Like many things growing girls do -- playing sports, finishing chores or finding time for homework -- healthful eating is a balancing act. It takes skillful maneuvering to get it right. Just as these girls plot their game strategy and budget their time, they need to choose among foods that make up a healthful diet and develop exercise habits that benefit them most -- not only for today, but for the future, too.
Adequate calcium intake at this time in life is critical to achieving full height with strong bones and teeth. The diets of growing girls often lack nutrient-rich foods such as fruits, dark-green or deep-yellow vegetables and milk or milk products. What growing girls eat affects their health now -- and in the future. For that reason, you not only need to show them the links between diet and health, but also to help them develop skills for making informed food decisions.
Physical activity is another essential component of a lifestyle that supports the growth of healthy bones and teeth.
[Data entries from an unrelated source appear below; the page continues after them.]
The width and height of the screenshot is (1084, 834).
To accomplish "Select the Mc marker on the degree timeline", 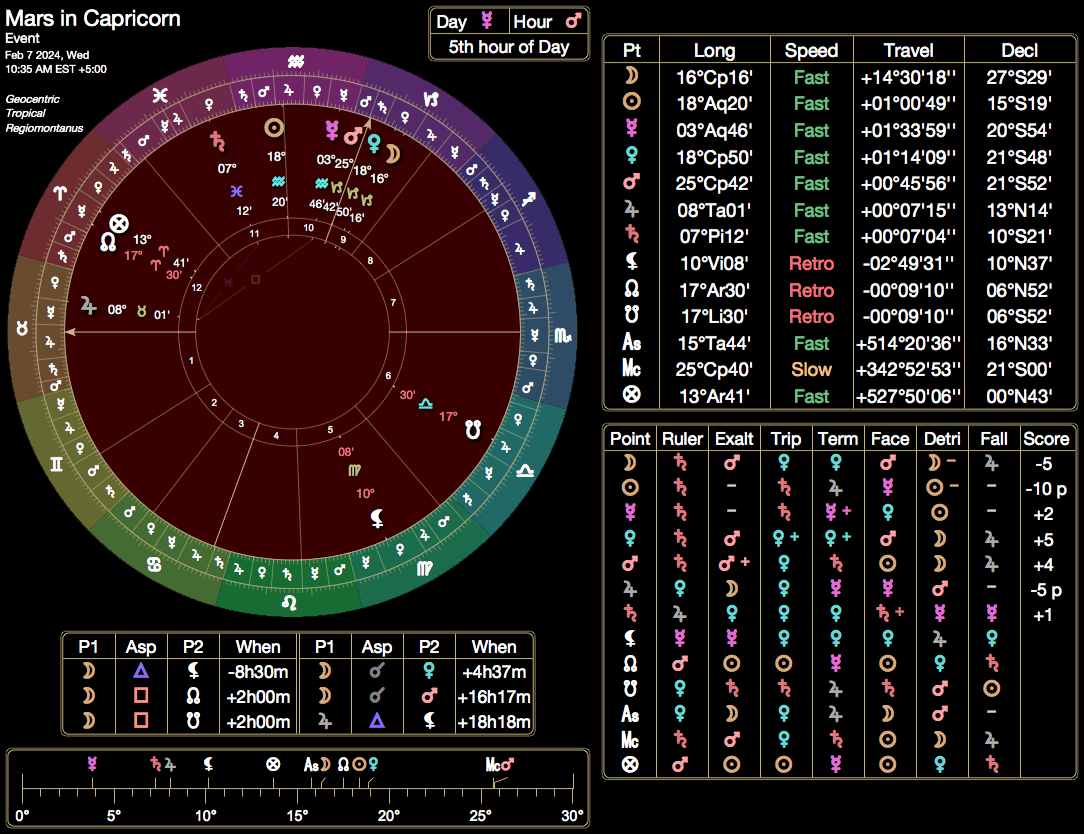I will (x=493, y=764).
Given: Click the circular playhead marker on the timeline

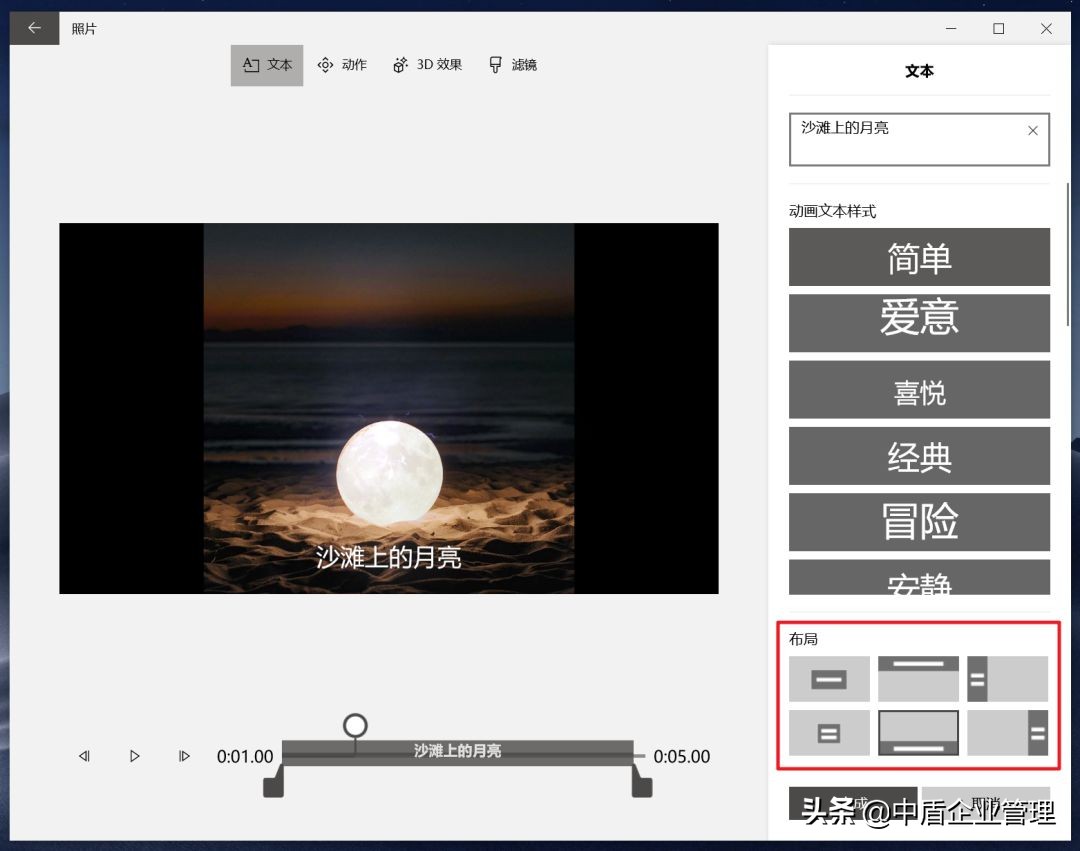Looking at the screenshot, I should pyautogui.click(x=354, y=723).
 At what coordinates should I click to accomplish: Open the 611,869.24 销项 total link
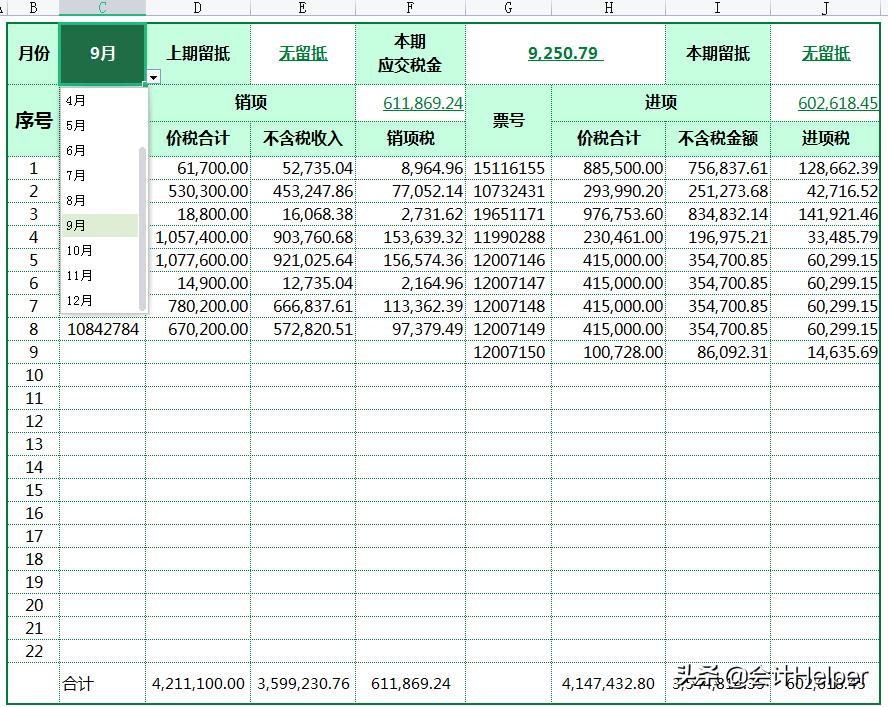pyautogui.click(x=421, y=103)

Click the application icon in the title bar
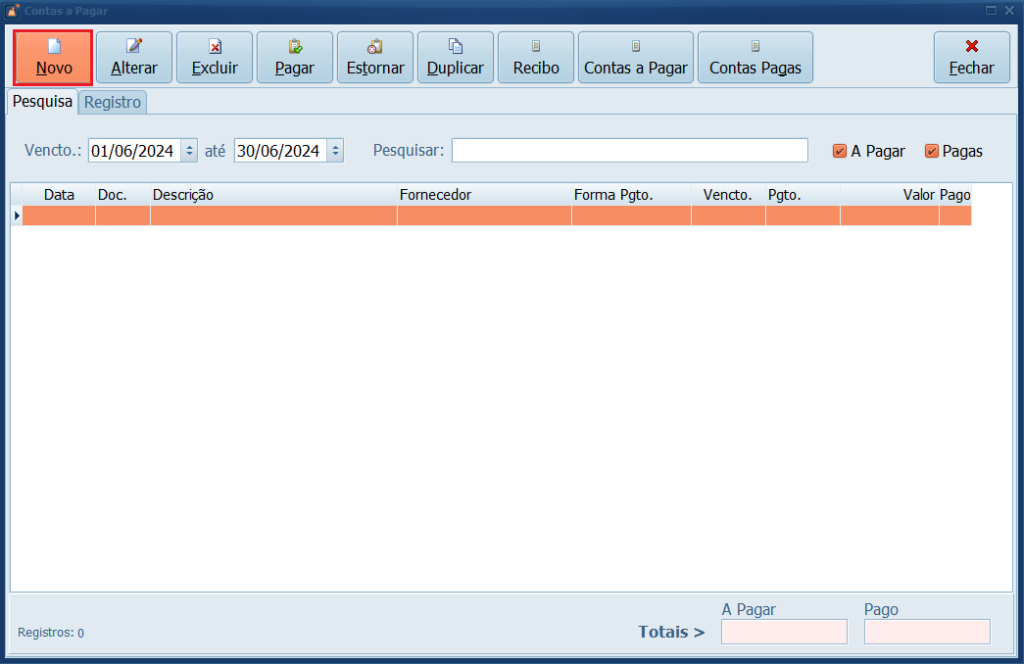[x=10, y=9]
It appears that physical activity helps to build greater bone mass in childhood and early adolescence and helps to maintain peak bone mass in adulthood. Activities ranging from walking the dog to jumping rope can stimulate bone growth. The goal is to get girls moving with activities they enjoy and can pursue regularly.
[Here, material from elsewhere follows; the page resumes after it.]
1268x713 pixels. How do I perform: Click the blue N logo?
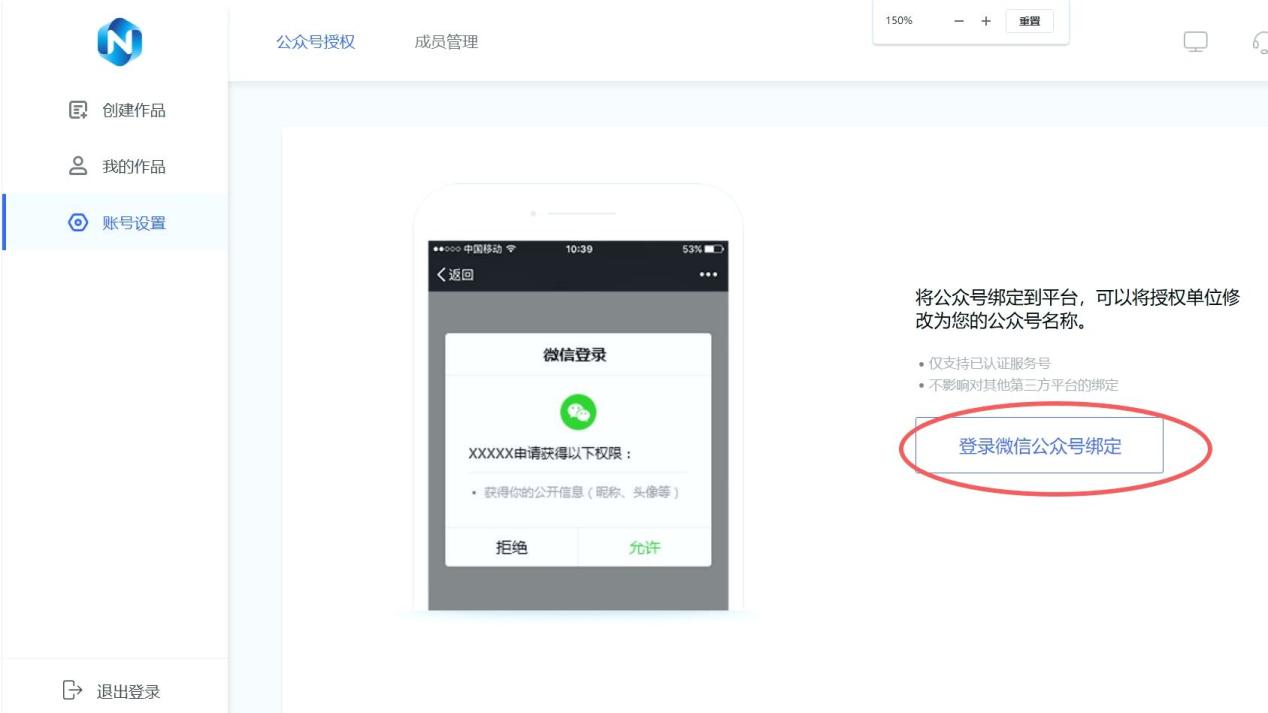119,42
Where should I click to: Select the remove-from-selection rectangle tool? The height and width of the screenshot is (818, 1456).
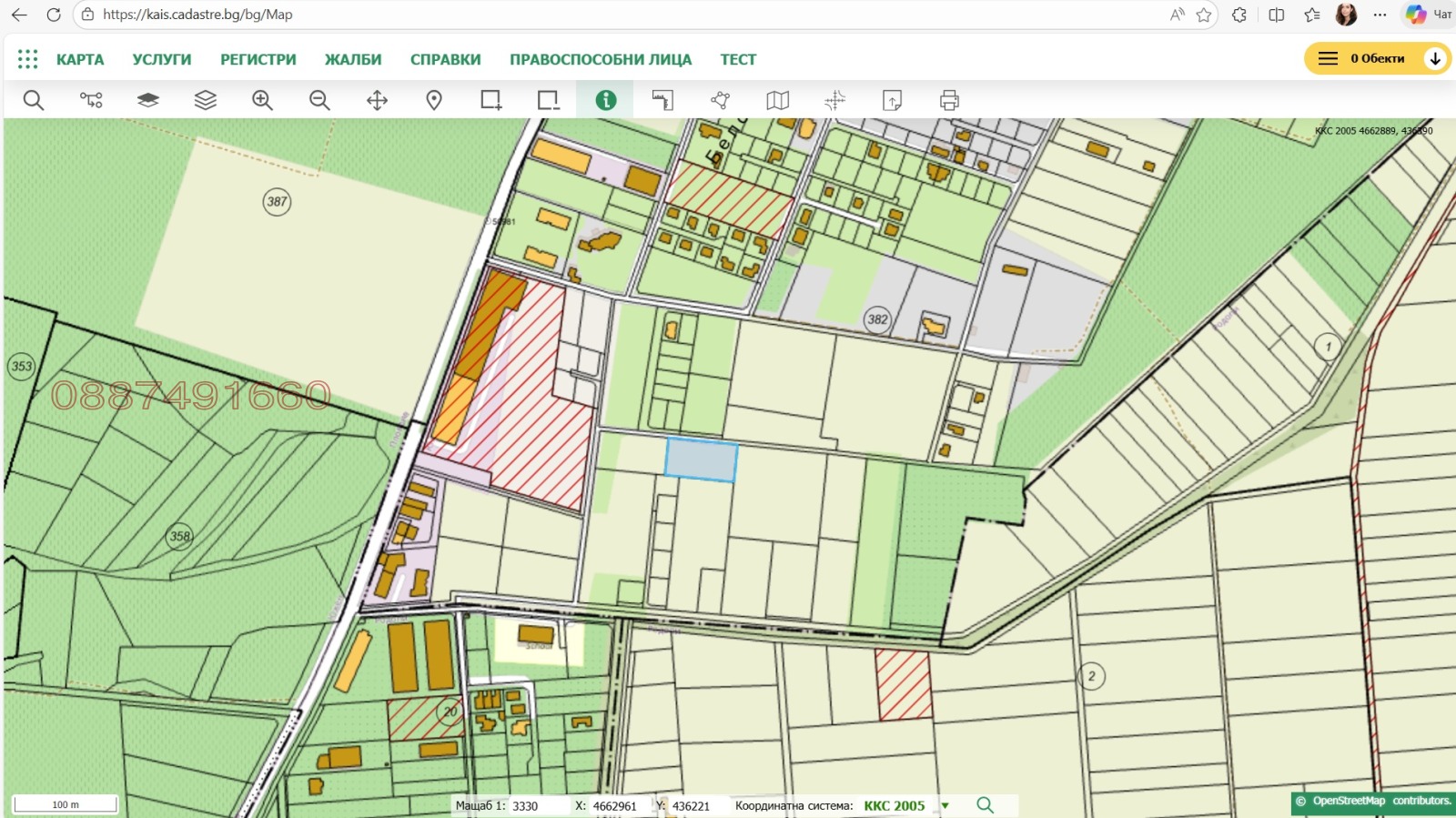point(548,100)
Where is Calcium Found in the Body?
Bones and teeth make up ninety-nine percent of the body's calcium content.
When is the Skeleton Formed?
Most of the body's bone mass starts to form before children enter puberty. During adolescence about 75-85% of the skeleton is formed. Therefore, young girls need to eat the right amount of the building blocks for bone; nutrients like calcium, protein, phosphorus and vitamin D.
How Much Calcium and Exercise Do Growing Girls Needed?
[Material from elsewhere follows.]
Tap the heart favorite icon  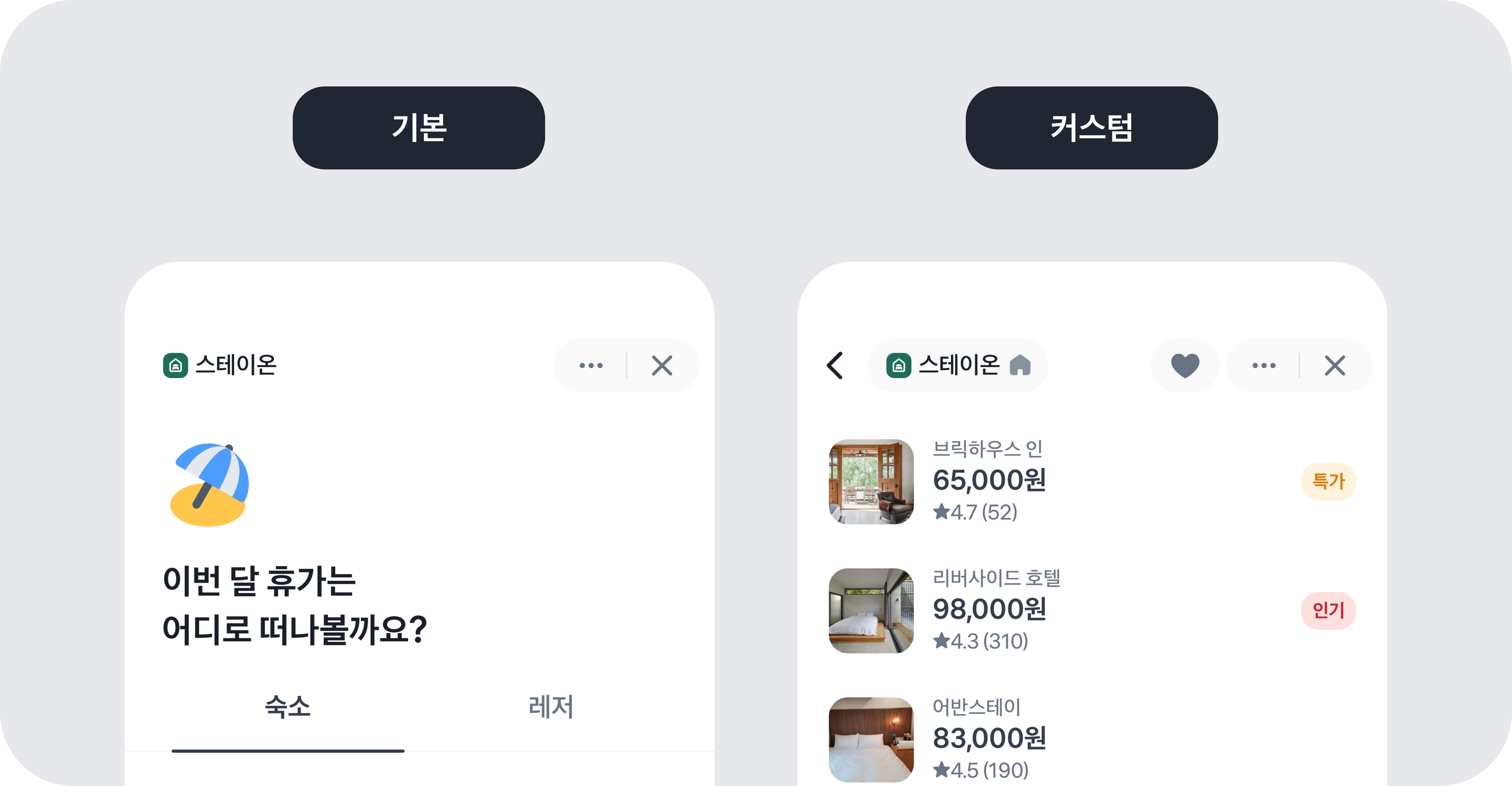pyautogui.click(x=1185, y=366)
To develop strong bones that support full growth, girls need to eat 120% of the Daily Value for calcium every day (1,200 mg) and they need regular physical activity.
What Robs The Body of Calcium?
Some foods and behaviors can rob the body of calcium or increase its calcium need. Girls who smoke, drink alcohol, skip meals, drink too many cola-type beverage, eat too much salt or have certain eating disorders like anorexia and bulimia -- risk weakening their bones for life.
What Happens to Bone as Women Age?
It is important to strengthen your bones while you are young. Some women begin to lose bone even as early as age 35. Over time, this bone loss can lead to a condition called osteoporosis. Osteoporosis causes bones to become brittle and break with very little stress. Developing strong bones when you are young can help to reduce the risk of broken bones when you are old.